Assigned task: Go over the listing below line by line, and return each one holding the string "Given".

★ ★ ★ ★ ★ ★ ★

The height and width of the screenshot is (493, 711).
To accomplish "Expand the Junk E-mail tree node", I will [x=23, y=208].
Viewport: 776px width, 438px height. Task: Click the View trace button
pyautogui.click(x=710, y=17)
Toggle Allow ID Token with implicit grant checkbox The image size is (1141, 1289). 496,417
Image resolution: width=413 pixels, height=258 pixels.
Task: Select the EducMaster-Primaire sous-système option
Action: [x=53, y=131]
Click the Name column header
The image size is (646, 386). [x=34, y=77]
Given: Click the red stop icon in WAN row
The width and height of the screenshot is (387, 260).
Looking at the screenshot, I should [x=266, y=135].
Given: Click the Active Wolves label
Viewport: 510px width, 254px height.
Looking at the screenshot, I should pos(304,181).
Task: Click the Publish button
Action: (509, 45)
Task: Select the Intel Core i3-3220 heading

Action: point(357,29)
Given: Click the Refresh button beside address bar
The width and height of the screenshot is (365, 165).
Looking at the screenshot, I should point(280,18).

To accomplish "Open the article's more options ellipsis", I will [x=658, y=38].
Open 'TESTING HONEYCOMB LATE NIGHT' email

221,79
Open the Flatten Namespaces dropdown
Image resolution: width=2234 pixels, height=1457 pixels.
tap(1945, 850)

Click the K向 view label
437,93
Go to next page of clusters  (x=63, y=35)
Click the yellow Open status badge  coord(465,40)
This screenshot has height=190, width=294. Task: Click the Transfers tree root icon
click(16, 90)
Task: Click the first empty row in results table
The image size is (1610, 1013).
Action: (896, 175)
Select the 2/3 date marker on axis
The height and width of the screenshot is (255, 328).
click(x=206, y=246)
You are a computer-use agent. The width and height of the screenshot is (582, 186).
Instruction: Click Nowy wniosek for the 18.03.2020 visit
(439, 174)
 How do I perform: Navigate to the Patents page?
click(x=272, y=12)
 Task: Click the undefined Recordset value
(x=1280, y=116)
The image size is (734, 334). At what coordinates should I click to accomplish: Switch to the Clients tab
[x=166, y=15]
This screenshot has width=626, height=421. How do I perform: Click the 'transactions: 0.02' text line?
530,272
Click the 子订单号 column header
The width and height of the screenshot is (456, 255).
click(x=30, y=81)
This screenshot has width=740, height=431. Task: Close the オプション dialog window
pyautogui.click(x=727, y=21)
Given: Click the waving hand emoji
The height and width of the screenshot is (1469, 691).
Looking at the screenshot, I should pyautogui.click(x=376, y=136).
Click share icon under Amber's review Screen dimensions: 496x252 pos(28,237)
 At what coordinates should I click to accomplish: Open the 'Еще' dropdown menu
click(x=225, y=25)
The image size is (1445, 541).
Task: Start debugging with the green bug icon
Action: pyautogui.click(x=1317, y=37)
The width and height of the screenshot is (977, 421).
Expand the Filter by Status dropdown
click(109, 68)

★ ★ ★ ★ ★ ★ ★

Exercise solution:
Given: Click the red stop icon in WAN row
Given: Click the Active Wolves label
Given: Click the Refresh button beside address bar
Given: Click the waving hand emoji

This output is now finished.